#### [Exercise requirements]
Everything from the line containing "Click the HOLD FOR ICE charge" through the last line of the records below should be printed exactly, please, and nothing else.
···
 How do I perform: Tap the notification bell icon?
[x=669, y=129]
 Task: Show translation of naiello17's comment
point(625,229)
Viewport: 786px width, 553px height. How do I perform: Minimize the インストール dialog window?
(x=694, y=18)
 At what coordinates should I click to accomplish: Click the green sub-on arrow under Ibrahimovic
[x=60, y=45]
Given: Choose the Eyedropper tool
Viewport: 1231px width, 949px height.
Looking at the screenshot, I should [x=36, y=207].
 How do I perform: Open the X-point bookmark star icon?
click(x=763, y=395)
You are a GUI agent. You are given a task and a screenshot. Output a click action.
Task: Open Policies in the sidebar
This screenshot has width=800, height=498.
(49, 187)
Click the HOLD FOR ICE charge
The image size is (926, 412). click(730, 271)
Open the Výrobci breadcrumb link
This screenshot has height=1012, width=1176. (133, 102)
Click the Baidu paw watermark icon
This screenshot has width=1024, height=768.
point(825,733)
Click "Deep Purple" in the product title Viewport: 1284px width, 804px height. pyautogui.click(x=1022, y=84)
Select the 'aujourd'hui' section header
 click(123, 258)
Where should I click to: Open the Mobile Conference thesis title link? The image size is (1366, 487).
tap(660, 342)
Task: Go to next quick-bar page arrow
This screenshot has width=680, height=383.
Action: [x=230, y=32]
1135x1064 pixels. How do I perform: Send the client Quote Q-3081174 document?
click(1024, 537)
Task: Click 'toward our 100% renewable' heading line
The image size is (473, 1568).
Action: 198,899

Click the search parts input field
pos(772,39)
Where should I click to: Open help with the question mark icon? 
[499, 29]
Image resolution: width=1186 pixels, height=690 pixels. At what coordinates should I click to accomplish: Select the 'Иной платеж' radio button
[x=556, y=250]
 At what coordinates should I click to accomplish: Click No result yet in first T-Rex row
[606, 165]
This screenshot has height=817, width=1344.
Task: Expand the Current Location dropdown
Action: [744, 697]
···
#### [Exercise output]
Click the HOLD FOR ICE charge
The image size is (926, 412). click(730, 271)
Open the Výrobci breadcrumb link
This screenshot has height=1012, width=1176. (133, 102)
Click the Baidu paw watermark icon
This screenshot has width=1024, height=768.
point(825,733)
Click "Deep Purple" in the product title Viewport: 1284px width, 804px height. pyautogui.click(x=1022, y=84)
Select the 'aujourd'hui' section header
 click(123, 258)
Where should I click to: Open the Mobile Conference thesis title link? The image size is (1366, 487).
tap(660, 342)
Task: Go to next quick-bar page arrow
This screenshot has width=680, height=383.
Action: [x=230, y=32]
1135x1064 pixels. How do I perform: Send the client Quote Q-3081174 document?
click(1024, 537)
Task: Click 'toward our 100% renewable' heading line
The image size is (473, 1568).
Action: 198,899

Click the search parts input field
pos(772,39)
Where should I click to: Open help with the question mark icon? 
[499, 29]
Image resolution: width=1186 pixels, height=690 pixels. At what coordinates should I click to accomplish: Select the 'Иной платеж' radio button
[x=556, y=250]
 At what coordinates should I click to accomplish: Click No result yet in first T-Rex row
[606, 165]
This screenshot has height=817, width=1344.
Task: Expand the Current Location dropdown
Action: [744, 697]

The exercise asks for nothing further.